- [Saved data entries]:
"""
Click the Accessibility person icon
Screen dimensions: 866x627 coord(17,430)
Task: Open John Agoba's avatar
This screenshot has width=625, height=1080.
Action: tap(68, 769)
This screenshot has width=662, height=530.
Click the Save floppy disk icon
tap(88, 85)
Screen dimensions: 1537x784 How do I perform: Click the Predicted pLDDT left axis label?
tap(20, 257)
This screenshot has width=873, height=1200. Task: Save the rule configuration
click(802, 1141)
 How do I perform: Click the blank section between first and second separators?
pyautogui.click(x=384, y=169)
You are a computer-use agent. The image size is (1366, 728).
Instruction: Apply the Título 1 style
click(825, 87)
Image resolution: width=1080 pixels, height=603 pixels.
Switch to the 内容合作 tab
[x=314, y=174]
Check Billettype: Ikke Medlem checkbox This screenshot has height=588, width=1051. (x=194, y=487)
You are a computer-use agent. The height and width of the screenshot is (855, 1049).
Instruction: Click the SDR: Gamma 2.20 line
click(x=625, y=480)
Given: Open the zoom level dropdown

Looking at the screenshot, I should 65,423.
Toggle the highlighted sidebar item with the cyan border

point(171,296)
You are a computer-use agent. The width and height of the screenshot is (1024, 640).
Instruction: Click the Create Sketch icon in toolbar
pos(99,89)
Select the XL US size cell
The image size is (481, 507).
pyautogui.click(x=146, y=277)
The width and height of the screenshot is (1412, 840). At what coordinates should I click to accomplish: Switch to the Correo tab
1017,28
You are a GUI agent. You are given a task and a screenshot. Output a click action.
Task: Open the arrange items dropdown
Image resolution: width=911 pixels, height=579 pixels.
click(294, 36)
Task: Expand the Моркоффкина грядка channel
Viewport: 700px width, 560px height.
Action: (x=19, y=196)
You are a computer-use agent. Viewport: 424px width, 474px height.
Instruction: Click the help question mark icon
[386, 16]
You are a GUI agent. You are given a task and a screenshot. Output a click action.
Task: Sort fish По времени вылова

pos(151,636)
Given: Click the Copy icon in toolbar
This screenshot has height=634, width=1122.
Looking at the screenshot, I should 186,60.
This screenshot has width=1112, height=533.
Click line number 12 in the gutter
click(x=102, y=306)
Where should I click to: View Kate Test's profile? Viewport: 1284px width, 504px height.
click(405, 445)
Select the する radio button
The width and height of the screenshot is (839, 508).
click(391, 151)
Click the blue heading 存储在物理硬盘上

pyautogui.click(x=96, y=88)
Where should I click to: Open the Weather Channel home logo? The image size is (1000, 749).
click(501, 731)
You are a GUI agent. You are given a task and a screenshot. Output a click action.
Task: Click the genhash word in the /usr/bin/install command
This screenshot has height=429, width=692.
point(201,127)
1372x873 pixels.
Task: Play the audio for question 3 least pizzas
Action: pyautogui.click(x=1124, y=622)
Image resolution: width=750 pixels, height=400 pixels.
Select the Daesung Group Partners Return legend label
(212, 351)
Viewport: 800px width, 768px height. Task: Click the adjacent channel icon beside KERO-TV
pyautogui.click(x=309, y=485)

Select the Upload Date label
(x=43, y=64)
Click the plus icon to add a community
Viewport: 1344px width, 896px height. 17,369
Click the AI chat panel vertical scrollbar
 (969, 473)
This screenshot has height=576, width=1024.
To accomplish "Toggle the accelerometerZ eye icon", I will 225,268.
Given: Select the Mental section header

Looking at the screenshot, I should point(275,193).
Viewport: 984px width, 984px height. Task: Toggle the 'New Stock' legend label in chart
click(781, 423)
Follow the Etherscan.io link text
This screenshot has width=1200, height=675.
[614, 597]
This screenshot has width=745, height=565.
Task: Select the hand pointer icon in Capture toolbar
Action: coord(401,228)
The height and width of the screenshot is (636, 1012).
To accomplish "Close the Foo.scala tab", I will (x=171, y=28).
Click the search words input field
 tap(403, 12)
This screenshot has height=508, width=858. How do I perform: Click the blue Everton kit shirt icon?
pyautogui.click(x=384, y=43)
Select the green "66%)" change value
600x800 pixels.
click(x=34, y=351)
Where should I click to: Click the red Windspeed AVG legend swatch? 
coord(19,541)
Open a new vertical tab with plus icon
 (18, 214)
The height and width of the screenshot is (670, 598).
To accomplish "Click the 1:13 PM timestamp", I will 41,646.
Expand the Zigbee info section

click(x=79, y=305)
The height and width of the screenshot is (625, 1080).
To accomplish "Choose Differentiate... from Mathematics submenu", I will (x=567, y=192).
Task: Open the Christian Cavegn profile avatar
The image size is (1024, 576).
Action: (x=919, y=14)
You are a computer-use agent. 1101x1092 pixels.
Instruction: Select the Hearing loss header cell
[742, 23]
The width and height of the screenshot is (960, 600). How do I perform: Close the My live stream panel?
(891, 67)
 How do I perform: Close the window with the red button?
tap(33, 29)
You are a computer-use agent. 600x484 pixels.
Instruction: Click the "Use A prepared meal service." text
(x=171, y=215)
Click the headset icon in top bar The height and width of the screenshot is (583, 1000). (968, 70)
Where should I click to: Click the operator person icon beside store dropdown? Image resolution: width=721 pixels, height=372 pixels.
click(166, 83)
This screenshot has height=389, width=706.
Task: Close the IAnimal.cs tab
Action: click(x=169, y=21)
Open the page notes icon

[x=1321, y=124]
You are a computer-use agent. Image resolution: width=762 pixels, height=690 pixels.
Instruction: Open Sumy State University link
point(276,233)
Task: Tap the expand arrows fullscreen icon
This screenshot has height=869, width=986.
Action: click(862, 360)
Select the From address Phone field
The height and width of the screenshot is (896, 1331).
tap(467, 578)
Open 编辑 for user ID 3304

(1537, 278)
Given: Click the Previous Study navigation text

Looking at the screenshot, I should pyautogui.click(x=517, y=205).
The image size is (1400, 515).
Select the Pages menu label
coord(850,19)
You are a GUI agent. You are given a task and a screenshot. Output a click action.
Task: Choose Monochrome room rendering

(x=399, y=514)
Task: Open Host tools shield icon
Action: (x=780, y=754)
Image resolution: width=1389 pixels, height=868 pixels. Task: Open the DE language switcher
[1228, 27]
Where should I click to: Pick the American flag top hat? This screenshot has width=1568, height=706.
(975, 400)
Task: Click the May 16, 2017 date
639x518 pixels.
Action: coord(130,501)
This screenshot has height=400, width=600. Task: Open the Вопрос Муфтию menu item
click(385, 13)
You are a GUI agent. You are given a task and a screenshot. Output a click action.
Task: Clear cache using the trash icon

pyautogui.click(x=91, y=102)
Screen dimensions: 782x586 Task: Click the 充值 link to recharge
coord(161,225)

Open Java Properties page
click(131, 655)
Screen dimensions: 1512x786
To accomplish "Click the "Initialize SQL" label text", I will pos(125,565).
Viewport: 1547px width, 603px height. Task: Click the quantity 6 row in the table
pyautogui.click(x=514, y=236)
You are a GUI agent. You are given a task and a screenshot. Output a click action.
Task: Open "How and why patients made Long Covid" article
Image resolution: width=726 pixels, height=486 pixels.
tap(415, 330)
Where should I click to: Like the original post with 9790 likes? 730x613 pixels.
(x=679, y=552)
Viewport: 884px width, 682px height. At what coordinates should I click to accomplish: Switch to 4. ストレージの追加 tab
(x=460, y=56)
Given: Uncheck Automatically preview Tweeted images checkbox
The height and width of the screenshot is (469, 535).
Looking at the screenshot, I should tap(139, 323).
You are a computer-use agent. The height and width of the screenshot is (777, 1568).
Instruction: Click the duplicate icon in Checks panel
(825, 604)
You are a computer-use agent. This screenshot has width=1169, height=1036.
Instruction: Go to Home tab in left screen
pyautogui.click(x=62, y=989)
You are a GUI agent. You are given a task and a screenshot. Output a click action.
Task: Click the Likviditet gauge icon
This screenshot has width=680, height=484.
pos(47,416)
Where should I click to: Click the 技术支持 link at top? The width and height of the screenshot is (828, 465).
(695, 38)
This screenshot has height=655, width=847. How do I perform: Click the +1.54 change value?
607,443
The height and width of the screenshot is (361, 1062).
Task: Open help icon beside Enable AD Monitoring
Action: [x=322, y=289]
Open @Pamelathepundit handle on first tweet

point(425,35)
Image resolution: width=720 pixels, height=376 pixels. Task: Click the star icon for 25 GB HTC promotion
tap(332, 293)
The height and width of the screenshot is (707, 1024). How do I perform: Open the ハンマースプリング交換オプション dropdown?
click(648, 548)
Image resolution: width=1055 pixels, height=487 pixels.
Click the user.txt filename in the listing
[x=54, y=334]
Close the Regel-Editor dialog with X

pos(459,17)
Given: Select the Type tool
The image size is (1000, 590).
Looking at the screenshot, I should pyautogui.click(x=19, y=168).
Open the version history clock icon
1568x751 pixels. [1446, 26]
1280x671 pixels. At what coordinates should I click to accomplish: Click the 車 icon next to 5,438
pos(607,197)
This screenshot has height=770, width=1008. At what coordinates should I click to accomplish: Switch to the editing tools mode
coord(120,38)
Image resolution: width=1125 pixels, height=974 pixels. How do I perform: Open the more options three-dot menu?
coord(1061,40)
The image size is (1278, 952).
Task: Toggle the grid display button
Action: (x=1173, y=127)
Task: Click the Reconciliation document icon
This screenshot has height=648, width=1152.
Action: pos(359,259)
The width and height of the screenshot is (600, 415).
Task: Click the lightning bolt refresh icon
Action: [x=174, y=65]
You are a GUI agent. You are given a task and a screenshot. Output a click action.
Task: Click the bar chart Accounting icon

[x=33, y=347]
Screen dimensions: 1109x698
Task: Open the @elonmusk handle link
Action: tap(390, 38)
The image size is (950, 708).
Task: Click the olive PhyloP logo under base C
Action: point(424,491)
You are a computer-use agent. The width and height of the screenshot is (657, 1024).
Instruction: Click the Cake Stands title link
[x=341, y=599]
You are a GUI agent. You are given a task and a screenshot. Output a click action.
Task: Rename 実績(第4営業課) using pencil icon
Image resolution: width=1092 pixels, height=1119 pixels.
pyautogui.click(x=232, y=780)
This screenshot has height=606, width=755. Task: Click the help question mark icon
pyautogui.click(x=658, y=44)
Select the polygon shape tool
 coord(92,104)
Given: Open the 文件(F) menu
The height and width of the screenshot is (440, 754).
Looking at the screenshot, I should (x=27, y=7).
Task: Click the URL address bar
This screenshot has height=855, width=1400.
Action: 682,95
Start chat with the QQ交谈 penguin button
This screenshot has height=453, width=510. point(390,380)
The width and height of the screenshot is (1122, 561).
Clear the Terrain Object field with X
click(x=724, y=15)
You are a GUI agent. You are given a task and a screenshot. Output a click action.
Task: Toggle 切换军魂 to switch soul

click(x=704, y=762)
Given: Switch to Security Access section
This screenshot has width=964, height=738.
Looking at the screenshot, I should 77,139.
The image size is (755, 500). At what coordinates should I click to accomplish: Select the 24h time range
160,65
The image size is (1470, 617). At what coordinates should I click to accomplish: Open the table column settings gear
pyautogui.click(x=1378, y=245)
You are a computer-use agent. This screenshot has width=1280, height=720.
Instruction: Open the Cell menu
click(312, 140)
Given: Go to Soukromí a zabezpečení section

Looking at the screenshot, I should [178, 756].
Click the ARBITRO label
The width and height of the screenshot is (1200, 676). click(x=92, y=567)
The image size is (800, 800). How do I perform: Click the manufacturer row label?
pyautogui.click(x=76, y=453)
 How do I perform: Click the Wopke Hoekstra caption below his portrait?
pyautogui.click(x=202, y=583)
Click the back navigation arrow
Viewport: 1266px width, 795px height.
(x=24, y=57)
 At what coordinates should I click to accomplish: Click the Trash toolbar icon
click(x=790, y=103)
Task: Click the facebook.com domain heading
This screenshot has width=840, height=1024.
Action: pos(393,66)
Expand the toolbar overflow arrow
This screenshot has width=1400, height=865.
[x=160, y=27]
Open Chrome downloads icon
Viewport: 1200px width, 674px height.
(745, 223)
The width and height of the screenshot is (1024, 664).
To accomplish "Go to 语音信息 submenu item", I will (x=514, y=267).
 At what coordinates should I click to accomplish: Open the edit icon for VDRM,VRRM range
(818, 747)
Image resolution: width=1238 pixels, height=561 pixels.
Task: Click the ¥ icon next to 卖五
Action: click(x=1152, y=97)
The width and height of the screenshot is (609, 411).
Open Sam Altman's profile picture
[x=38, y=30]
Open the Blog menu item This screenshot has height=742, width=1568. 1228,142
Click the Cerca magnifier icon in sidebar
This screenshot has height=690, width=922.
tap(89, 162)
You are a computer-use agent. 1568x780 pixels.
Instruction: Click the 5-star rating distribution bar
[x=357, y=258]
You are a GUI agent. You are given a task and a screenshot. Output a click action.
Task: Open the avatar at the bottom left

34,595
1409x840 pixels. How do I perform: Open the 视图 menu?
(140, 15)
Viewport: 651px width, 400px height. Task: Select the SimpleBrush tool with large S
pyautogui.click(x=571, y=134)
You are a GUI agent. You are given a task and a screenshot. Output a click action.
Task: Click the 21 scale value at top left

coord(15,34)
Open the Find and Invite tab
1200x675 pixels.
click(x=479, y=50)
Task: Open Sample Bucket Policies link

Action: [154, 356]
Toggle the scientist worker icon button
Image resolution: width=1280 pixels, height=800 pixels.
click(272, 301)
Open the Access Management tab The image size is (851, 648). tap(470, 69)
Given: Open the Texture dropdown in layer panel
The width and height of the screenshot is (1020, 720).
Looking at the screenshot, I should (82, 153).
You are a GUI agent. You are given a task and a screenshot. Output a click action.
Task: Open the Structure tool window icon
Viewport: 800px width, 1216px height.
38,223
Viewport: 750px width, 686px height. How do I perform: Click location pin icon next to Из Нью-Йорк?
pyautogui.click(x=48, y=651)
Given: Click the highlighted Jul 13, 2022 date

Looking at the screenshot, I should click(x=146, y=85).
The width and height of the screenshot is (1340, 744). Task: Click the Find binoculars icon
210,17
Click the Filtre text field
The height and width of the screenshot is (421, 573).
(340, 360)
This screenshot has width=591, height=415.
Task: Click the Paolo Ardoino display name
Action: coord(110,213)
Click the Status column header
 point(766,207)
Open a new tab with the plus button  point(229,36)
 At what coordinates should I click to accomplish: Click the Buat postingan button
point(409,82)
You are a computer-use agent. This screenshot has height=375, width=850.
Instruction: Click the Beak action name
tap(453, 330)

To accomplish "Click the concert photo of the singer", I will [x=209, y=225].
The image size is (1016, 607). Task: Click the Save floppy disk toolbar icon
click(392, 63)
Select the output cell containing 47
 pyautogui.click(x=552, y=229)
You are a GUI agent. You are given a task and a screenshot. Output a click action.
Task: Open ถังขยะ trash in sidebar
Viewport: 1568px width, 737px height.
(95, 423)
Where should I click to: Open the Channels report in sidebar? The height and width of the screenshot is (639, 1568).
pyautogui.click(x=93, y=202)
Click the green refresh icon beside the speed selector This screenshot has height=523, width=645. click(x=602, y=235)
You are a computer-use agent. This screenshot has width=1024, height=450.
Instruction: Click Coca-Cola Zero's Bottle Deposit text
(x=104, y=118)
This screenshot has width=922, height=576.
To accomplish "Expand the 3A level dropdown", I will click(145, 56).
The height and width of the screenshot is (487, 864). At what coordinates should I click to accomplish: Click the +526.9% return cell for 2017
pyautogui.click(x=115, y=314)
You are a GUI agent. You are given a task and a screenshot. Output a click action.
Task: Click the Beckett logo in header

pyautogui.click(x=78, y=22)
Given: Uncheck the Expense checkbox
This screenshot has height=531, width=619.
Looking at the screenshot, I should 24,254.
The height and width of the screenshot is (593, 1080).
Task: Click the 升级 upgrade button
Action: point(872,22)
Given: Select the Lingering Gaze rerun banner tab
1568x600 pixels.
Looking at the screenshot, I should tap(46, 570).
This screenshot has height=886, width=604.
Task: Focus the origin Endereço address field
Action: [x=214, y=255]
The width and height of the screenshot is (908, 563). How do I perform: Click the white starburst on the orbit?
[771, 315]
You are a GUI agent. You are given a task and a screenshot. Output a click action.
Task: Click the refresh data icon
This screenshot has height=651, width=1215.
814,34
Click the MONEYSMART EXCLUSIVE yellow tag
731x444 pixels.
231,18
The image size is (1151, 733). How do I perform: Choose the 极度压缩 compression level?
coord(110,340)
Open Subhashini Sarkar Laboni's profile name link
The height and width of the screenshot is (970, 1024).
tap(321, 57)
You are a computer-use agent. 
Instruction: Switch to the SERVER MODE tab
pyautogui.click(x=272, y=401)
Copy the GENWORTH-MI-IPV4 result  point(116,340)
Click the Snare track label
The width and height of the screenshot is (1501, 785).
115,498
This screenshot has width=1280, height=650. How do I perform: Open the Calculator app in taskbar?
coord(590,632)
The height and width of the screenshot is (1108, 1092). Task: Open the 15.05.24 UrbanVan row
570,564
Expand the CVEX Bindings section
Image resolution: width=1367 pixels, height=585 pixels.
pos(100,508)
"""
- [What is required]: Take the lines above from the one containing "The height and width of the screenshot is (670, 598)." to the one containing "Task: Open the Christian" and retype them exactly, both ends included, with nothing added.

- [Answer section]:
The height and width of the screenshot is (670, 598).
To accomplish "Click the 1:13 PM timestamp", I will 41,646.
Expand the Zigbee info section

click(x=79, y=305)
The height and width of the screenshot is (625, 1080).
To accomplish "Choose Differentiate... from Mathematics submenu", I will (x=567, y=192).
Task: Open the Christian Cavegn profile avatar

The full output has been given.